* _WHAT IS ASKED_:
Retype the lines below exactly as they appear, leaving out the pictures.

— START AVAILABLE RECORDS —

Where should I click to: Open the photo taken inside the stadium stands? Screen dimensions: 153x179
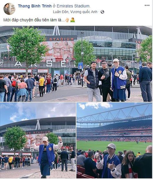114,140
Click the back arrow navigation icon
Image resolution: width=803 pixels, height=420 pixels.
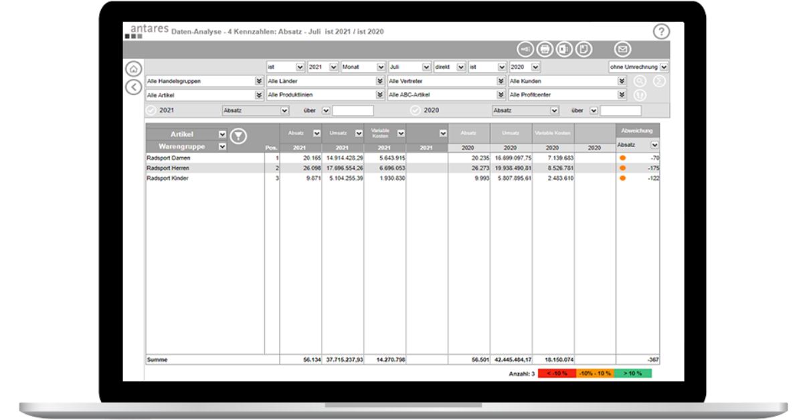[x=133, y=87]
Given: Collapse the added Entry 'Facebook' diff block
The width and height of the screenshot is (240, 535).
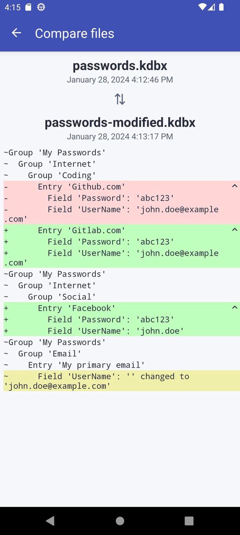Looking at the screenshot, I should tap(234, 307).
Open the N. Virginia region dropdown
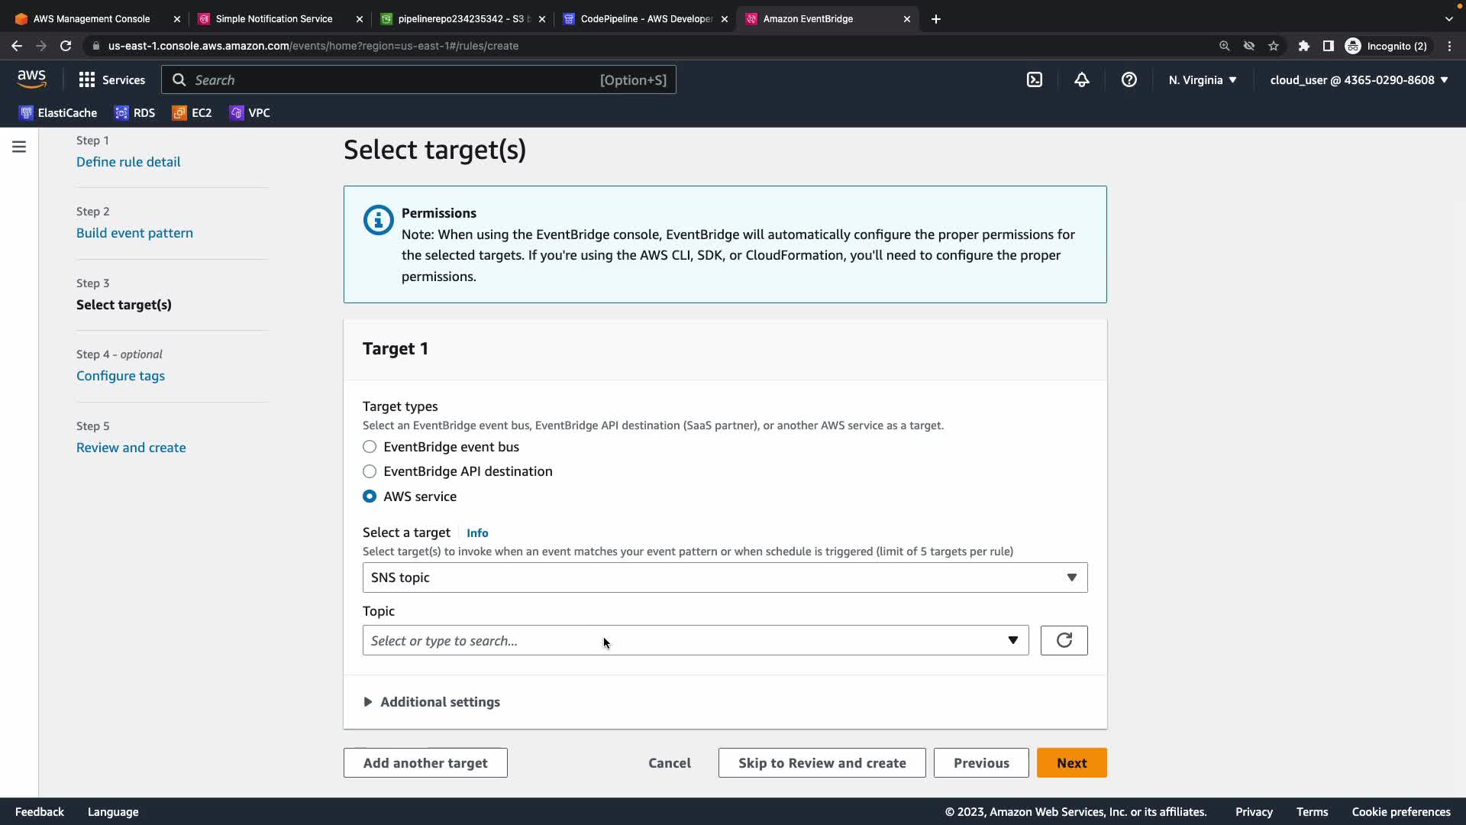The width and height of the screenshot is (1466, 825). tap(1202, 79)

— END AVAILABLE RECORDS —

* _SOLUTION_:
Where should I click to: Open the photo taken inside the stadium stands? Screen dimensions: 153x179
114,140
Click the back arrow navigation icon
Image resolution: width=803 pixels, height=420 pixels.
[x=133, y=87]
Given: Collapse the added Entry 'Facebook' diff block
The width and height of the screenshot is (240, 535).
Looking at the screenshot, I should tap(234, 307).
Open the N. Virginia region dropdown
The width and height of the screenshot is (1466, 825). tap(1202, 79)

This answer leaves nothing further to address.